Problem description: Only lines that contain the word "Given" are to be returned from the data below.

(Collected data)
----

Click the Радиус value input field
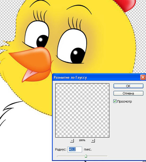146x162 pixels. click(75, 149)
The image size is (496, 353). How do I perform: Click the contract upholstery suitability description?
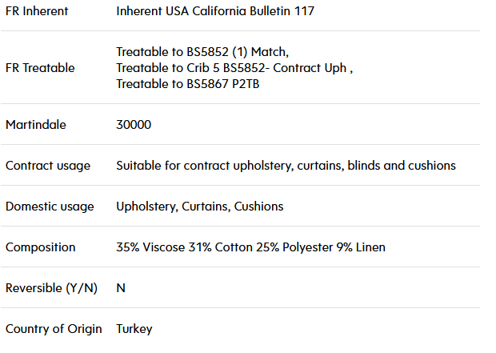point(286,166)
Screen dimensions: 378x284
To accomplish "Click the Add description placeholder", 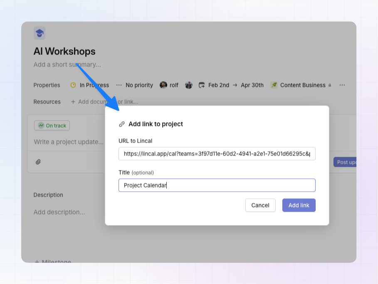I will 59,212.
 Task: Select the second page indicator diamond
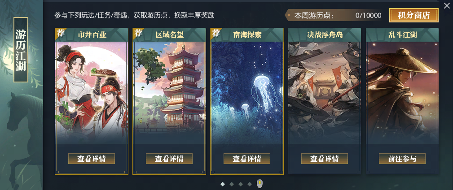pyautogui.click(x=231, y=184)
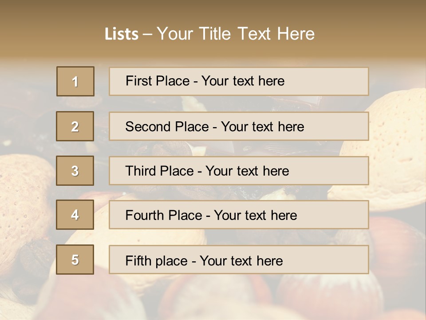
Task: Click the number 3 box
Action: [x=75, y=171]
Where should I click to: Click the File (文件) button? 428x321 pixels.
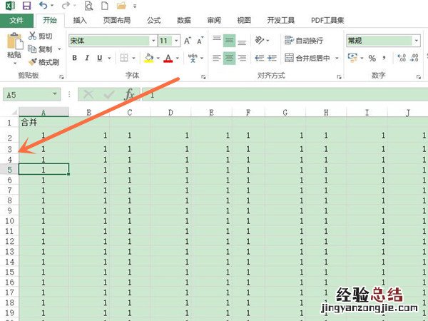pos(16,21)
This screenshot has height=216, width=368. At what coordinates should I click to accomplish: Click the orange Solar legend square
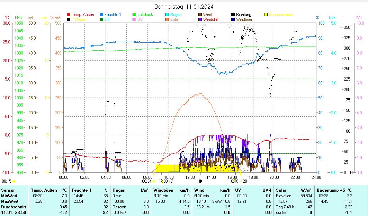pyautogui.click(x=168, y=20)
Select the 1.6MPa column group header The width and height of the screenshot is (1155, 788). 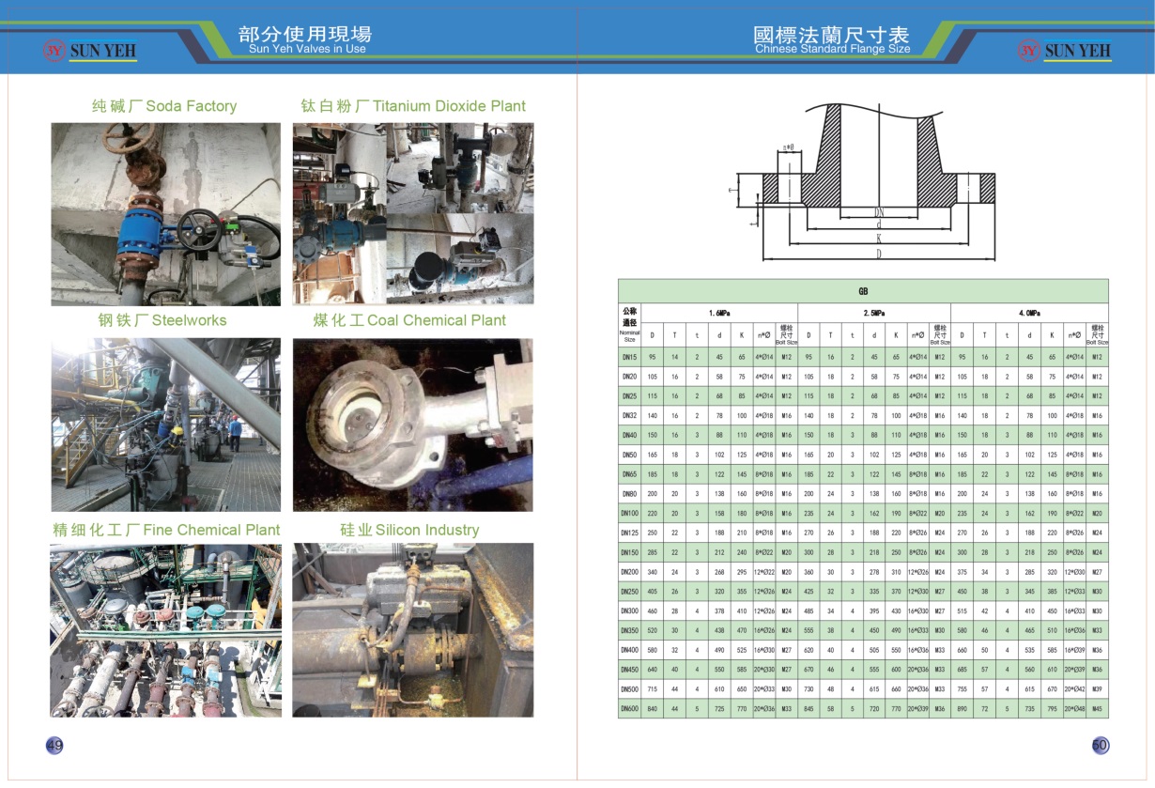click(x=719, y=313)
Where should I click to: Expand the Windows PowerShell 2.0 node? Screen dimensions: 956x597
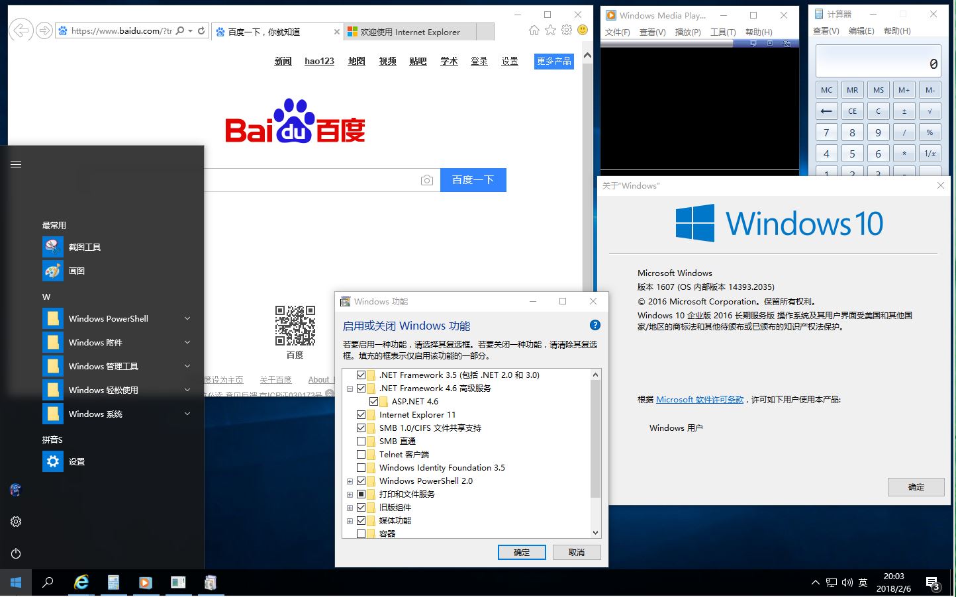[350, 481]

----

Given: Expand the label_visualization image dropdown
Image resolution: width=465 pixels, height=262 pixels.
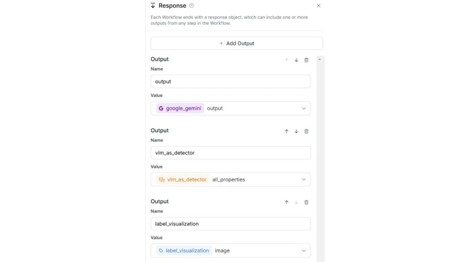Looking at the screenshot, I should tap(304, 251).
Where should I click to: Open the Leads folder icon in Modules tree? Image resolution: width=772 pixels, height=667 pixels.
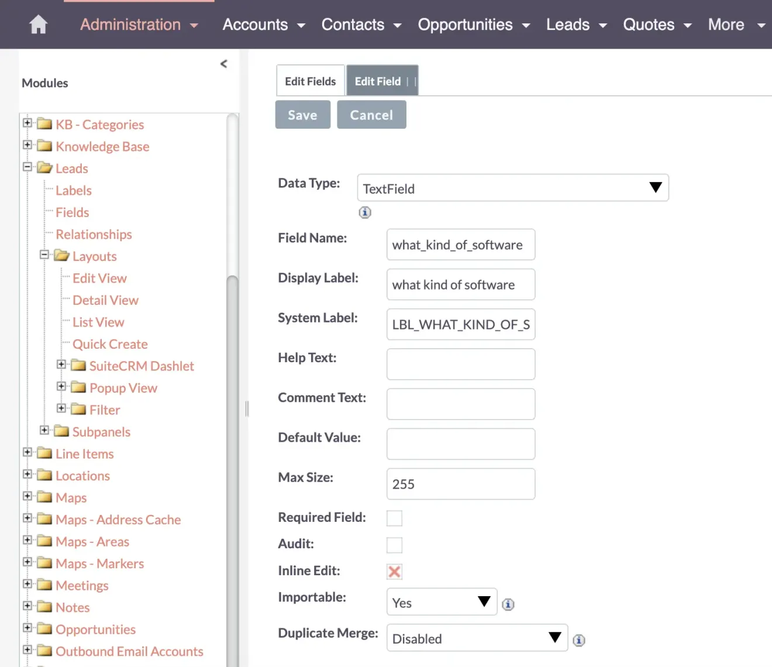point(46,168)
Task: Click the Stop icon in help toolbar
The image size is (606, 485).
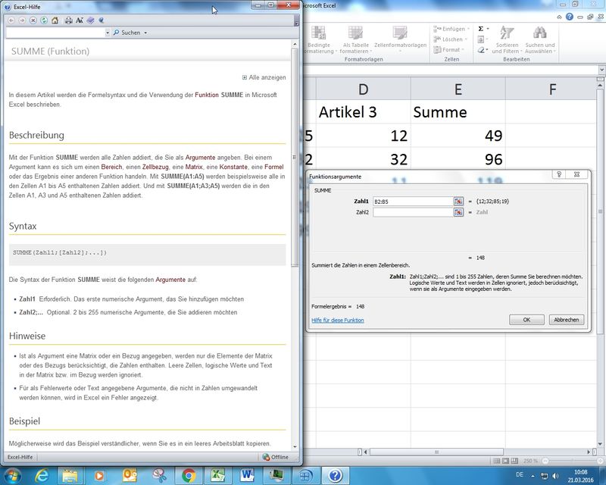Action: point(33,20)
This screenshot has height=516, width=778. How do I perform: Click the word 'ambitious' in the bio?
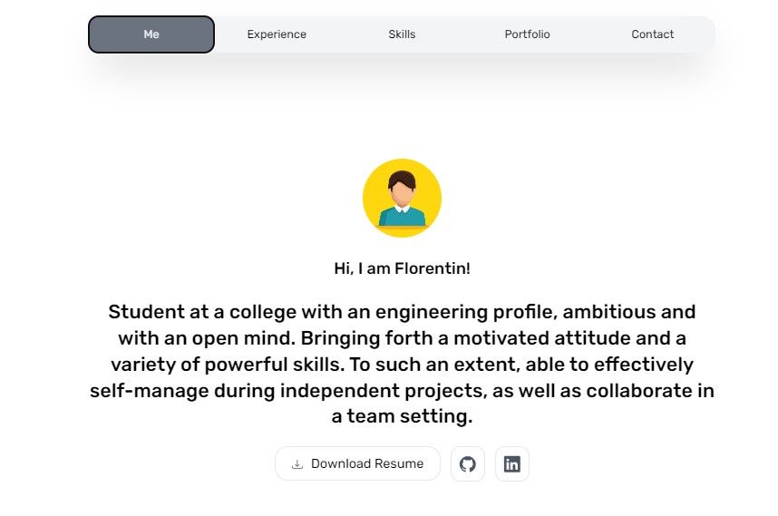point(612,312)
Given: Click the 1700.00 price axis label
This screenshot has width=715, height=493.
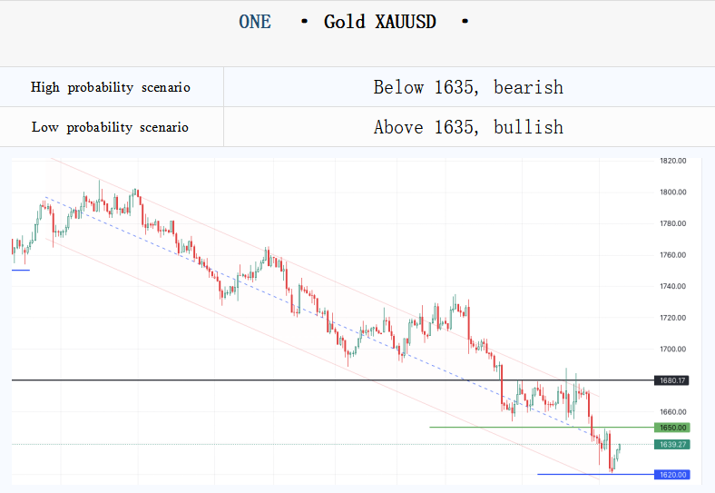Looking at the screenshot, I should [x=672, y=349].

----

Response to this exercise:
Given: Expand the label_visualization image dropdown
Given: Click the 1700.00 price axis label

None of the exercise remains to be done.